Extract to read:
────

“He Was Decidedly the Best General Officer From Our State”
Another installment of the “Tales From the Tombstone” series in conjunction with the 150th Anniversary of the Overland Campaign
Hailing from Halifax, North Carolina, miles from the Virginia-North Carolina border, Junius Daniel led a privileged life. Hailing from a distinguished family–maternal side from an old Virginia family and father from a wealthy and politically active North Carolina family–the young Junius was educated in the state capital, Raleigh.
As most young Southerners with a yearning for the military, he sought an appointment to West Point which he achieved by the top political persona, President James Polk himself, in 1846. Daniel, entering the following autumn, would graduate 33rd out of 42 in the West Point Class of 1851.
He would continue in the United States military through the south and west until the outbreak of the American Civil War, when he turned down a commission from the state of Louisiana–where he was serving at the time–and returned to his native North Carolina.
Elected as colonel of the 4th North Carolina, a one-year service regiment. In 1862 in command of a brigade his command was transferred to Virginia, where it served around Petersburg and Drewry’s Bluff. In September that year Daniel was promoted to brigadier general.
In the reshuffling after the Battle of Chancellorsville, Daniel’s Brigade was assigned to Robert Rodes’s Division of Richard Ewell’s Second Corps. The brigade suffered tremendously during the attacks on July 1, 1863 at Gettysburg.
At the Battle of Spotsylvania Court House, Daniel’s Brigade was positioned near where the Mule Shoe entrenchments started to reconnect with the rest of the Confederate entrenchments. In these lines with that of fellow Tar Heel, Stephen Ramseur’s Brigade to their right Daniel was mortally wounded when a Minie ball pierced his abdomen.
Removed to a field hospital, Daniel died the next day and was taken back to his hometown of Halifax.
In a fitting testimony to Daniel, a fellow Tar Heel and officer in the Army of Northern Virginia said, “He was decidedly the best general officer from our state.”
Hefty praise considering all the generals that served the Confederacy that hailed from North Carolina!

────

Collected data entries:
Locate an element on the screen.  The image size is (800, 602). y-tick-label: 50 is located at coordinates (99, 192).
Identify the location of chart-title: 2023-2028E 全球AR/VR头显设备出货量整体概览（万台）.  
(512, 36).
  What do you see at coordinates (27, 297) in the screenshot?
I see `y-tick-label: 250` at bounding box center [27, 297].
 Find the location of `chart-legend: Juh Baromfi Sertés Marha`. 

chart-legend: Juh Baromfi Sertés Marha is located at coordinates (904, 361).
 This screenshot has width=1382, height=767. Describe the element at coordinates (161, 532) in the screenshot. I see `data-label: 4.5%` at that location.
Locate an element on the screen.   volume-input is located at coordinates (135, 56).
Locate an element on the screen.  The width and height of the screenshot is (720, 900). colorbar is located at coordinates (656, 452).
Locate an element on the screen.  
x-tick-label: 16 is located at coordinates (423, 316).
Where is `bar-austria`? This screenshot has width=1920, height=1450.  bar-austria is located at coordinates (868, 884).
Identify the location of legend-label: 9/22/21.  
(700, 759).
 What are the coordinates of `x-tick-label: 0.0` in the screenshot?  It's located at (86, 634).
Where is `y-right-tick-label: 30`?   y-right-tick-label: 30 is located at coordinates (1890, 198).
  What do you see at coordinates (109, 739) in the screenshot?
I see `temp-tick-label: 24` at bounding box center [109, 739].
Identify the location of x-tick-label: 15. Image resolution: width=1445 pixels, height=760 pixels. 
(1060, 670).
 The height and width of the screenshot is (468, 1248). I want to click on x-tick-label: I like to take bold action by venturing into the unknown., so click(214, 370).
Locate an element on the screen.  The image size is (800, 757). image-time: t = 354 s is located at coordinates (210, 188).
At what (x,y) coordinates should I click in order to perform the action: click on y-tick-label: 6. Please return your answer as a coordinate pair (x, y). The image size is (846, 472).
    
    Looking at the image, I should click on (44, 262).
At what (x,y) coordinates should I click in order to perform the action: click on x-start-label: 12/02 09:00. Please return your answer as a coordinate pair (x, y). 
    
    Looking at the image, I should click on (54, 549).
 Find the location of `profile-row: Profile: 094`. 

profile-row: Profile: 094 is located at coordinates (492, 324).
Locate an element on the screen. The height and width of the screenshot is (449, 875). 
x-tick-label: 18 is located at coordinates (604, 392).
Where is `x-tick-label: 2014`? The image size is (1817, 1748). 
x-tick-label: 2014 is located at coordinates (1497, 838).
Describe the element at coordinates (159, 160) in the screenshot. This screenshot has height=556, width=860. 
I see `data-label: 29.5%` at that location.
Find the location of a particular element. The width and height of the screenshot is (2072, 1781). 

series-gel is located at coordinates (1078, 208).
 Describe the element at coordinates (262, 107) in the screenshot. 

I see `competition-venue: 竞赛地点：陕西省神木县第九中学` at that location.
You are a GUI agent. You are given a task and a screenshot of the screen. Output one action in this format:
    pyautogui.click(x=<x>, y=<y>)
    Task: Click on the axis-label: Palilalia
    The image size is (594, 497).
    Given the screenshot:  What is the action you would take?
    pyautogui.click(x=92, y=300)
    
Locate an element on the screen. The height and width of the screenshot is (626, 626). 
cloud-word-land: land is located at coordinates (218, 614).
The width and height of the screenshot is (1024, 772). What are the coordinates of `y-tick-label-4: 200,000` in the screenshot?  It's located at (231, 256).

────

Assigned task: In the article on Junius Daniel, condense the paragraph beginning "At the Battle of Spotsylvania Court House" into one shorter sentence that keeps its main facts.

Your solution: At Spotsylvania Court House, Daniel's Brigade held a position near where the Mule Shoe entrenchments began to rejoin the other Confederate lines, with Stephen Ramseur's Brigade on its right, and there Daniel was mortally wounded by a Minie ball through the abdomen.